What is being asked: The records below are to be repeated exactly, and their pictures left out.

Data extracted from a collection:

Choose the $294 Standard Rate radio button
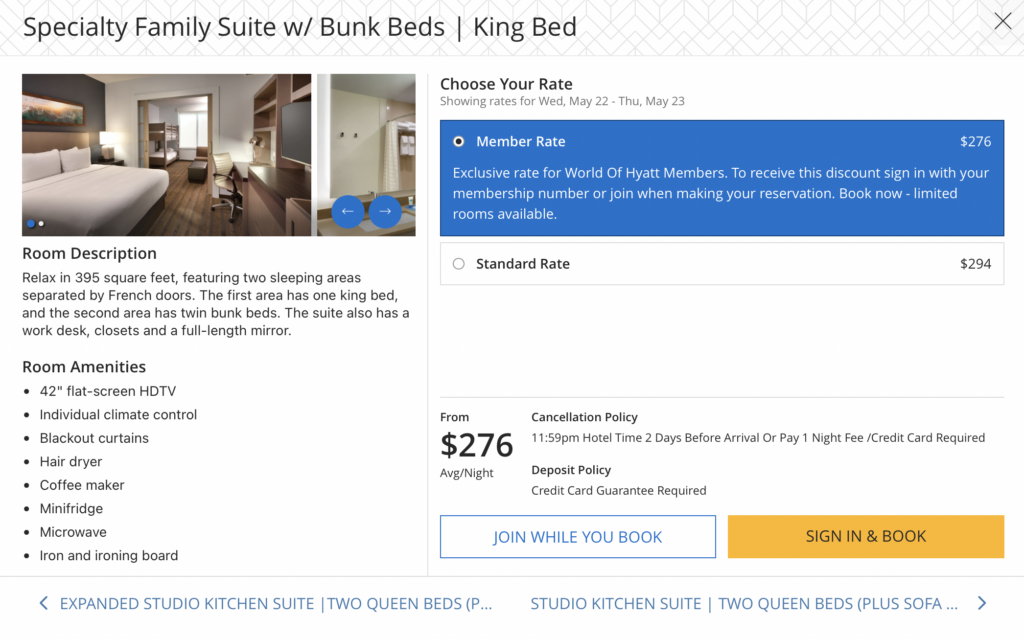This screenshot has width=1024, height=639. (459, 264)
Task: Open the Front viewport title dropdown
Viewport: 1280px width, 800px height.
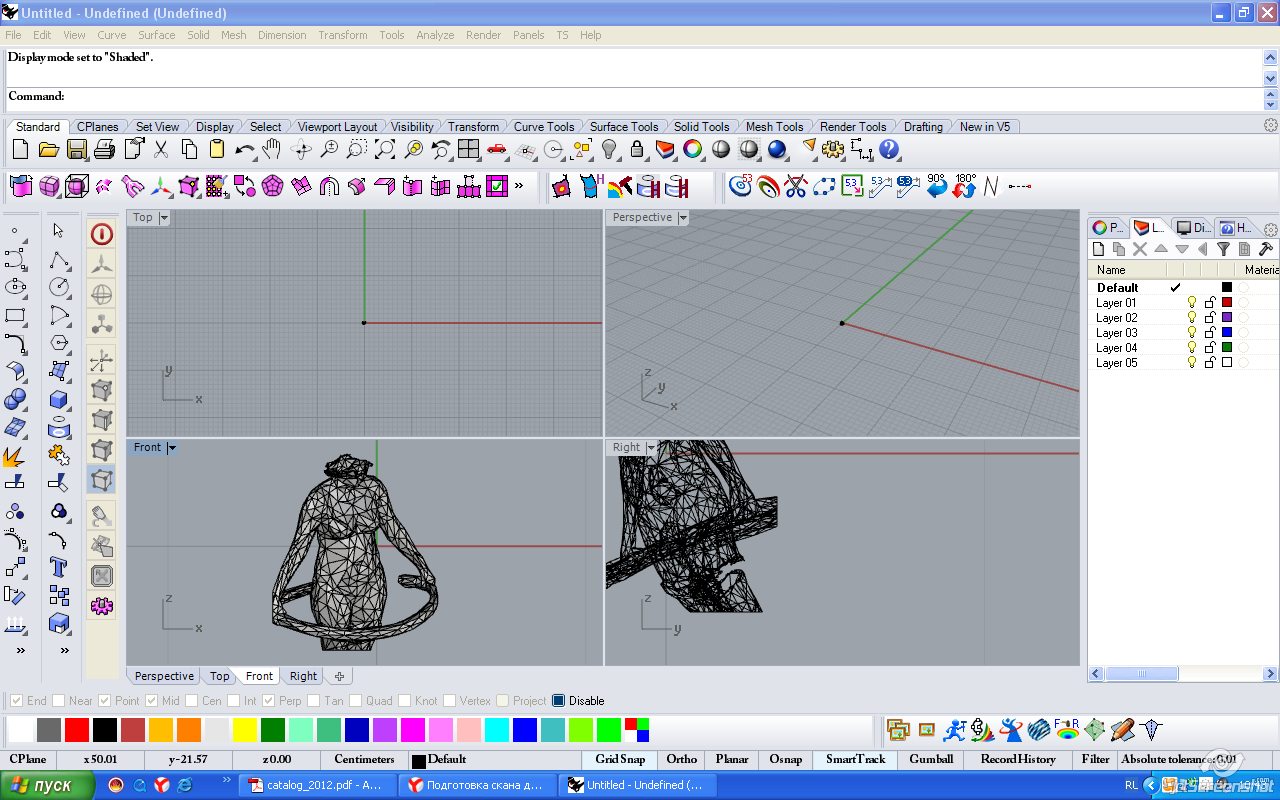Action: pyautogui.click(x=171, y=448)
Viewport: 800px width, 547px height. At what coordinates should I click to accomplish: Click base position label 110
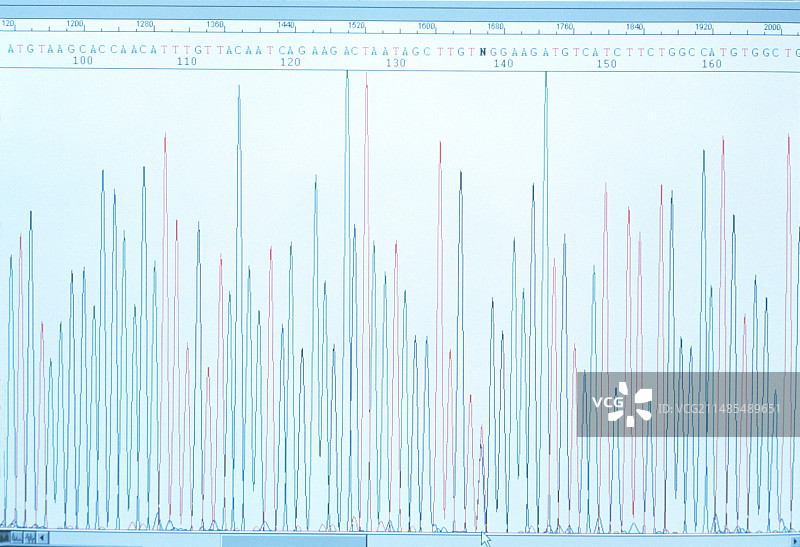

Written answer:
Choose the $294 Standard Rate radio button
This screenshot has width=1024, height=639. (459, 264)
Task: Open the Front viewport title dropdown
Viewport: 1280px width, 800px height.
Action: pyautogui.click(x=171, y=448)
Viewport: 800px width, 547px height. At what coordinates should I click to accomplish: Click base position label 110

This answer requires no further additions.